Over the last two weeks, I have been at the pinnacle of happiness, have felt the deepest despair, and have grieved my heart out, sobbing as my anguish spilled up and over and down from my eyes.  The happiness was holding my granddaughter tenderly as she giggle/cooed – that child’s sound of deepest happiness.  The deepest despair was posting and sharing dogs at their last moment to be saved – gorgeous, smiling, frightened, depressed, terrified – every one with a heart of pure gold whose only sin was that people are unworthy of them.  And grief – oh for the children of Sandy Hook and the grownups who tried to save them, I have howled and wailed and sobbed and raged.  Now I read that the Delhi rape victim has succumbed to her injuries – and my dears, I am tired.

I am tired in the way of tears coming too easily.  Of sitting at my work desk, head in hands, without the wherewithal to do even the simplest tasks without monumental effort.  I am tired in the way that dropping my keys will have me sobbing like a child, where I want my husband to come home right now even though I knew when I married him that he would travel.  Tired in the way that all the smaller ills of my life loom like vultures set to pounce and me without the strength to fight them off.

I wrote before about Tikkun Olam and loves, this is when it becomes more important than ever before — and also so much harder.  This is when we have to forge on regardless of our exhaustion, of feeling as if we are down to our last resource but the horizon is nowhere near in sight.
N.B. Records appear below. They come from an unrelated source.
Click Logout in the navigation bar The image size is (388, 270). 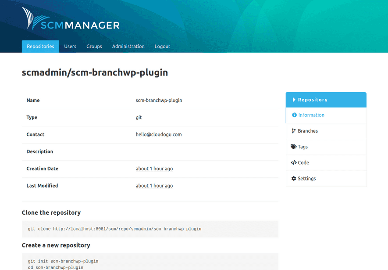click(162, 46)
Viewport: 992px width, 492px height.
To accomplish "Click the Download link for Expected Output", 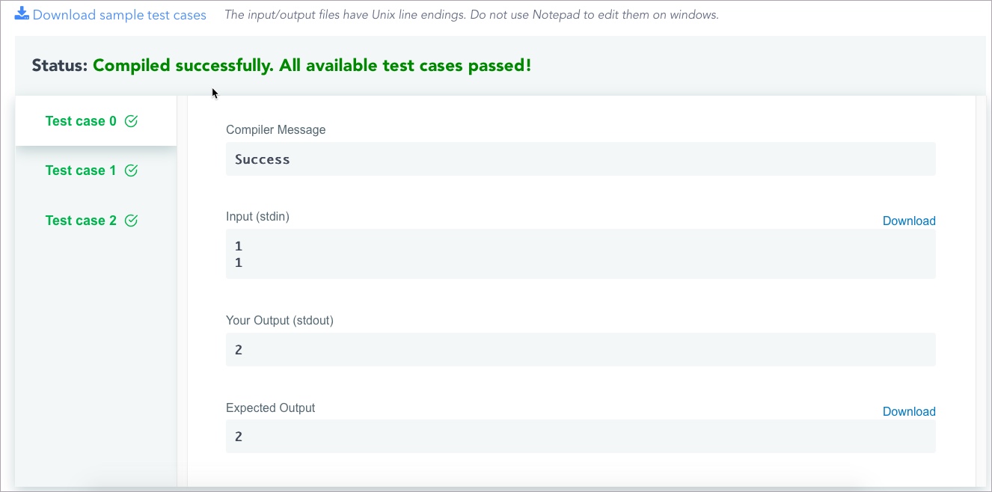I will [909, 411].
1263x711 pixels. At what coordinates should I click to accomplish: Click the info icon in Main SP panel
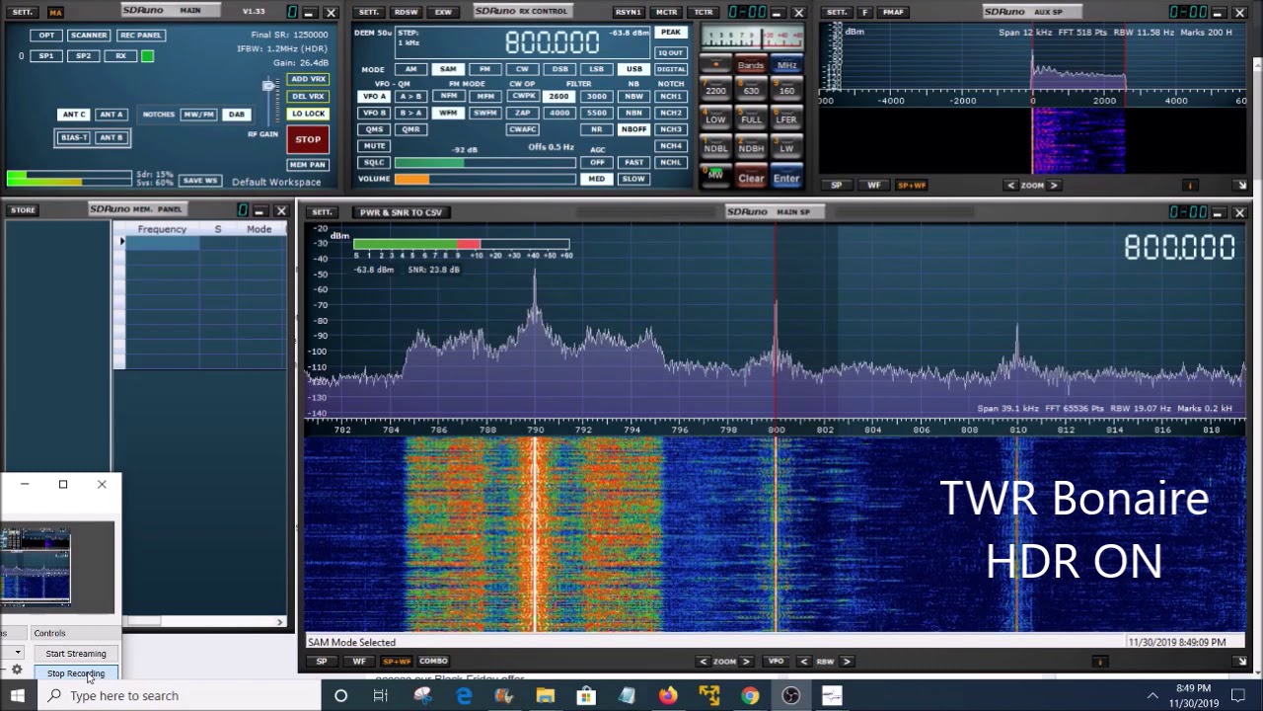tap(1100, 662)
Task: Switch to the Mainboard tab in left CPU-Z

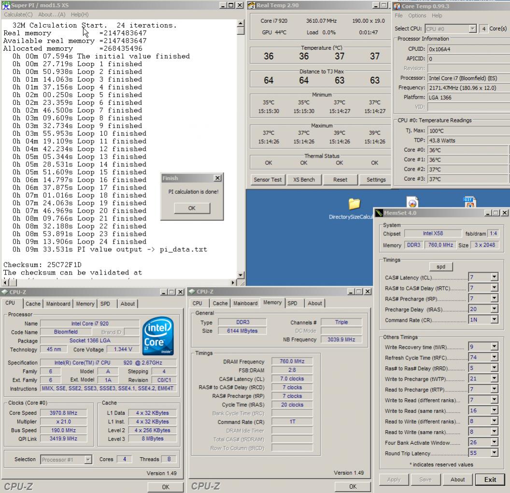Action: [x=58, y=304]

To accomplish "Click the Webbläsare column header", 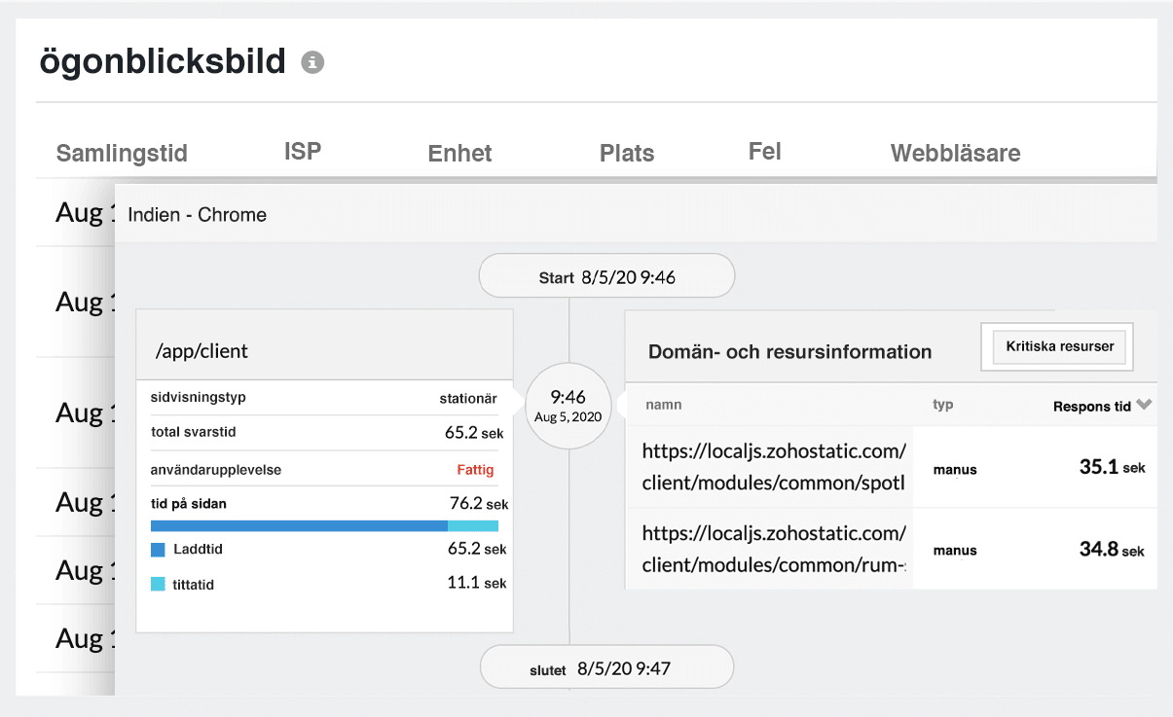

For me, right now, my way of doing Tikkun Olam is writing my heart out.  It’s sharing pictures of doggies who won’t make it another few days at their high-kill “shelter” unless someone falls in love with those big brown (or blue!) eyes and rushes to save them.  It’s speaking up when someone posts something appallingly racist, because silence is collusion.  It’s sharing the post about Wounded Knee.  It’s about loving those around you fiercely and obviously.

It’s about finding a new friend at random and embracing him with joy and welcome.  It’s about forgiving an old friend even when he knew himself he’d crossed the line and welcoming him back as if it truly never happened.  It’s about telling a friend that you are standing with her in the Idle No More movement, and if that means going to a protest (and worrying about your safety), you know you’ll get in your car and do it anyway.

It’s about saying hello to a neighbor.  It’s about being friendly to a woman at work whom I know is a bully (but keeping a posture of confidence and strength because I know better than to make myself bait) because who knows if there’s someone wonderful in there.  It’s about noticing a stranger’s pretty shirt or complimenting new parents on their baby — or seeing the parents in the grocery store overwhelmed by a baby’s screaming and going up and flirting with the baby until she’s happy again.  It’s about smiling even when your heart is breaking, no matter how many times we’ve heard the song.  It’s about being silly in the face of grief, but it’s also about being fierce in our refusal to remain silent in the face of cruelty and injustice.

And when it all becomes too much — and loves, it has been too much for so many of us for so long — that’s when we join hands (be they virtual or literal) and we shore each other up.  We speak up together.  We stand together.  We do to stay strong what we do when we’re grieving (because we are, those of us for whom the wounds of the world are wounds on our own hearts):  Cry really really really hard whenever you need to, and that includes throwing your head back in a full-throated roar.  Get kisses and hugs from anyone you love and trust, whenever and wherever it is you need them  And when it all becomes too much, drop out of the whole damned thing and play.  We know it will still all be waiting for us and we need our strength to deal with it.

In the meantime, I hold out my hand to you with love and faith and trust and the belief that together, we, the grieving and the strong and those who aren’t so sure they’re strong but really are, can ultimately prevail if we just keep on walking.